Zombieland Review

There are few things in popular culture more over-done than Zombies. They’ve been everywhere for what seems like an eternity, be it video games, films, books; nowhere is same from the shambling horrors, and like many people, I am truly sick of the sight of them.

There can’t be that many things left to do with them after all this time, I can even name at least one zombie-based musical (it’s called Zombie Prom, and it’s terrible) and yet they never seem to go away.

All you can really do with zombies these days is lean into just how ridiculously omnipresent they are, you certainly shouldn’t take them seriously anymore, and this brings me neatly to the subject of today’s review: Zombieland.

Zombieland is, as you can probably guess, set in a world overrun by vampires.

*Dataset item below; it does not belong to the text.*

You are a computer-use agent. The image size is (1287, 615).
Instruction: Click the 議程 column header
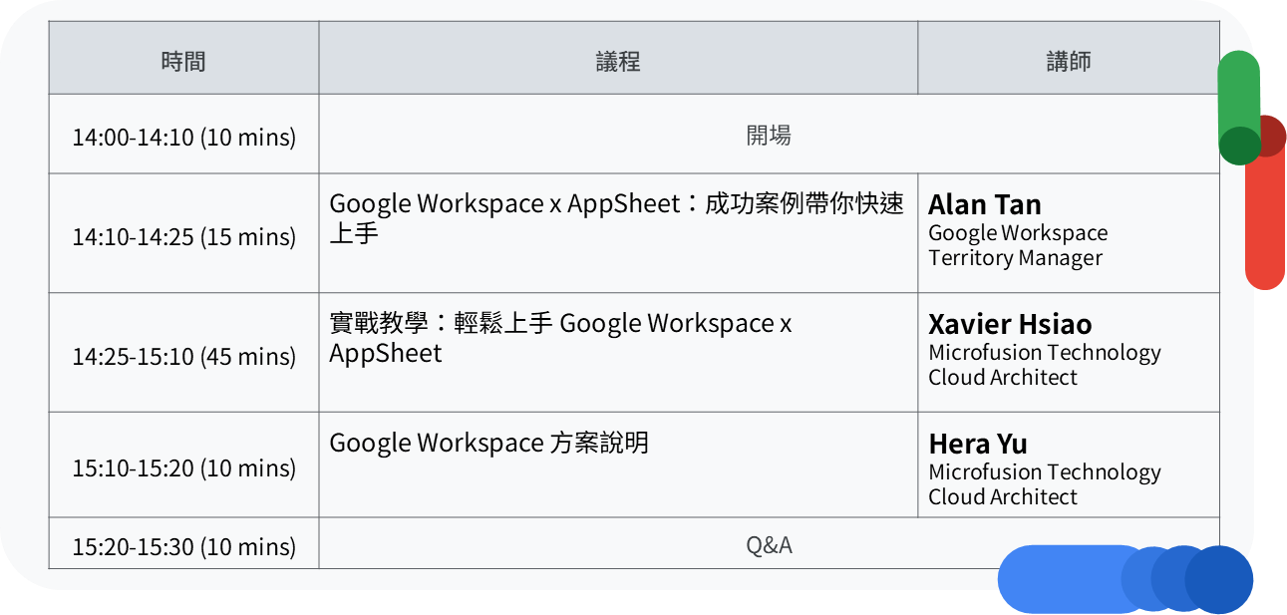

Only kidding, of course, it’s an America that is over-run with the undead, and Columbus (Jesse Eisenberg) believes he may be the last survivor in the country, indeed he has devised a list of rules for his continued survival, but this is soon proven untrue when he comes across Tallahassee (Woody Harrelson) and the two set off across Zombieland together.

It is one of those instances of a film taking me by surprise, to the extent of me genuinely belly-laughing at certain parts, and audibly saying: ‘this is great!’ to my boyfriend, who was watching with me at the time. A film rarely makes me giddy with joy, but this is a movie that accomplished that.

My thought process at the start of the movie was more along the lines of: ‘Oh great, another zombie film.’ but by the end, I was wanting to watch the sequel straight away, so that’s as good an indicator as any as to my enjoyment.

The films greatest success is in its ability to not take itself seriously in the slightest (well, for the most part) by making its cliche setting seem funny as well as dangerous it gives itself more leeway to use the tired setting as a launching pad, and it runs with its setting too.

Despite this, however, it still manages to make the threat of the zombie seem dangerous, simply by their sheer number and ravenous nature, they’re still a threat, despite the light-hearted tone.

The characters are a mixed bag of misfits thrown together by a hostile environment, all with conflicting personalities, who all eventually grow on each other as time goes on, it sounds cliche, and it probably is, but there’s a few nice moments of character justification for this.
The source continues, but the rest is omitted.